Wednesday, July 14, 2010

Washing Machine Failure

New Washing Machine

My old machine is now leaking slightly from the bottom, and the bearing is going out so every load is accompanied by a THUMP THUMP THUMP during spin. And it is only getting worse.
I called an appliance repair place and described the problem, and they said yes, it would be more expensive to repair it than to replace it.

So, while looking around, I came across a "Buying Guide" for washing machines. I don't really need it, but a response (included below) made me realize that that is probably what happened to our machine.

Thanks, David, for your research and testing, and clear reporting of the results.

(From the website:
David Field on Oct 11th, 2009 at 2:04 pm
Some of the front load machines have aluminium (Al) spiders connecting the spin drum to the drive pulley.
Aluminium is corroded by, amongst other things, sodium hypochlorite (NaOCl) otherwise known as ‘bleach’, Sodium carbonate, Sodium percarbonate, (these later two I found listed on the contents of a popular laundry aid), sodium Hydroxide (NaOH) (this one is sometimes used as a stabiliser in ‘bleach’ but I did not find it listed on the two containers of ‘bleach’ I found in our house).
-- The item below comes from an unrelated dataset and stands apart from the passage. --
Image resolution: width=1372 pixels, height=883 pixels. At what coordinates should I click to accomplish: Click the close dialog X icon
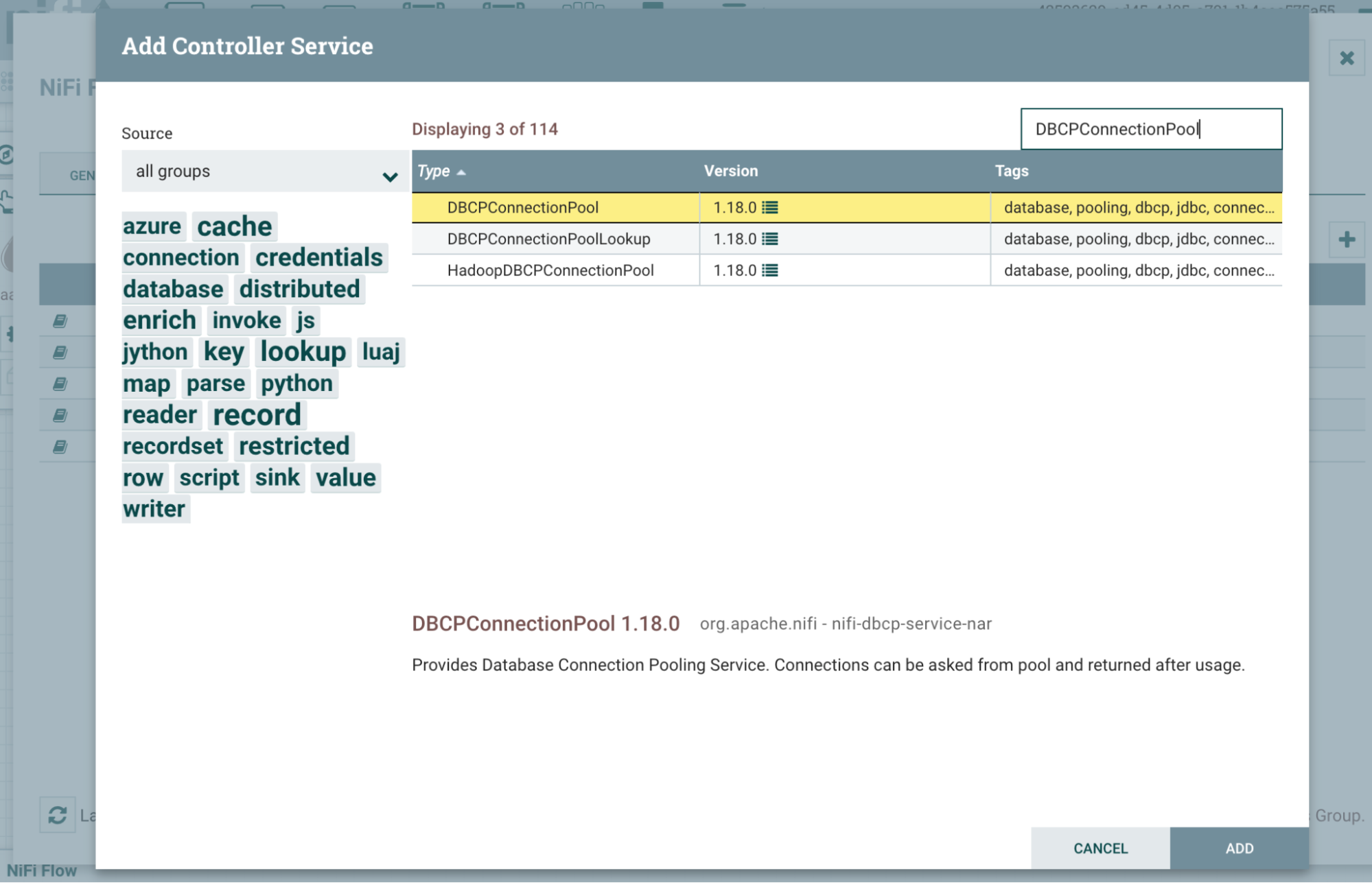point(1346,58)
To demonstrate what ‘bleach’ can do to aluminium just find a piece of scrap aluminium, without any coating, or remove the coating and let it sit in air for a couple of days to develop the naturally occurring oxide coating, then put one drop of ‘bleach’, straight from the bottle, onto the aluminium and leave it overnight. The following morning you should have a nice little pile of corrosion products on your aluminium. This is what can happen to aluminium components in your washer, albeit at a much slower rate because the ‘bleach’ is diluted.

To check if any of your laundry products are harmful to aluminium perform an Internet search for the material safety data sheet for the chemical concerned (e.g. Sodium Hydroxide Material Safety data Sheet).
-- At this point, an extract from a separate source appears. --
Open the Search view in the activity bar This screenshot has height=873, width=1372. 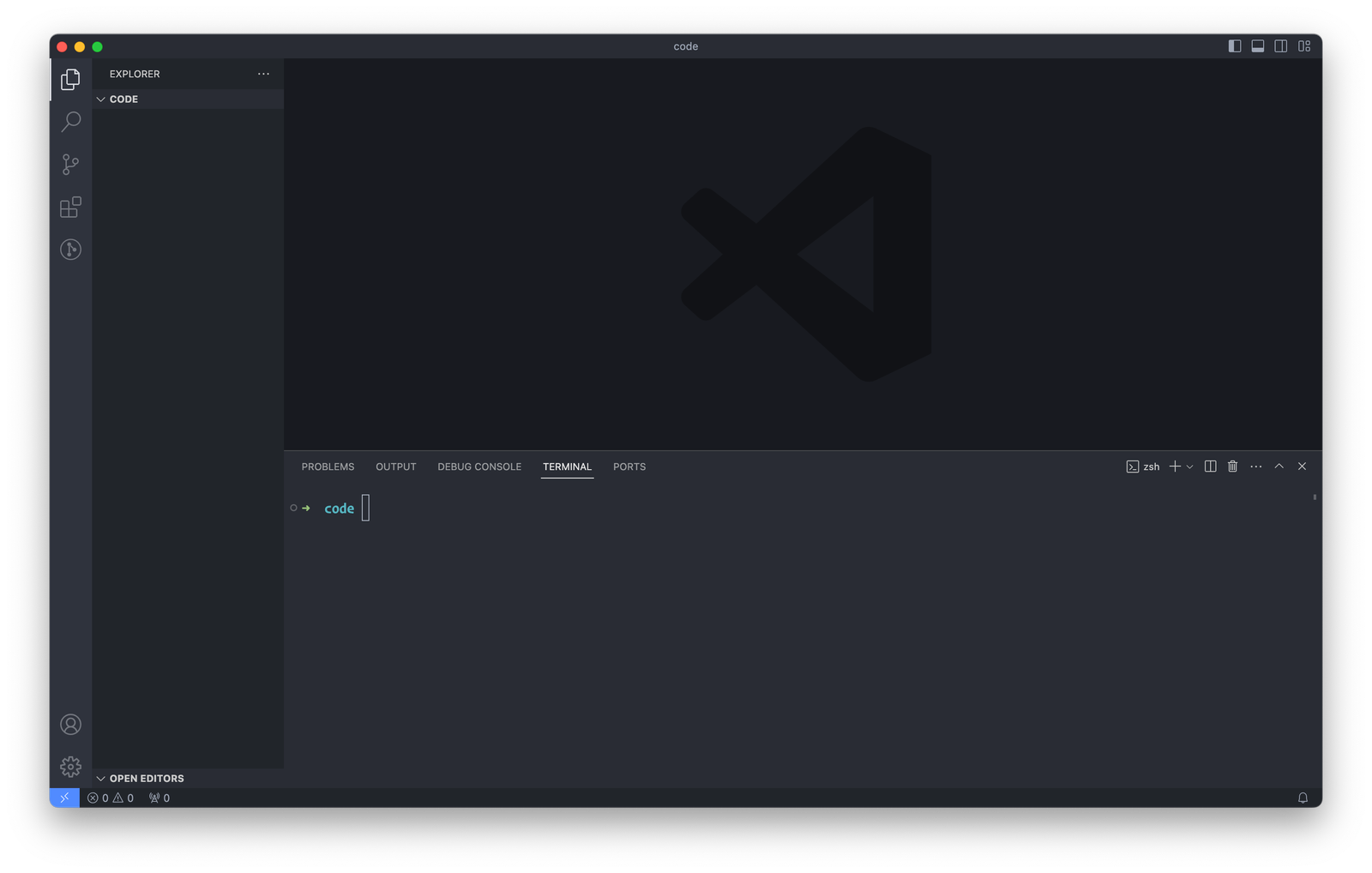click(70, 121)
I know these spiders are fitted to some ‘Kenmore’ (manufactured by Frigidaire) machines, some Frigidaire machines sold under their own name, and some GE machines. Very likely there are many others. Additionally any aluminium component in the water area is susceptible to corrosion.

This information has been passed to Sears and Frigidaire.
Sears advise that the information ‘will be passed to the appropriate departments’ but have refused to pass any further information on to us.
Frigidaire have assured us that they use only the best quality materials and that they will pass on the information to their design engineers, the very people who would have specified aluminium in the first place. Hardly re-assuring.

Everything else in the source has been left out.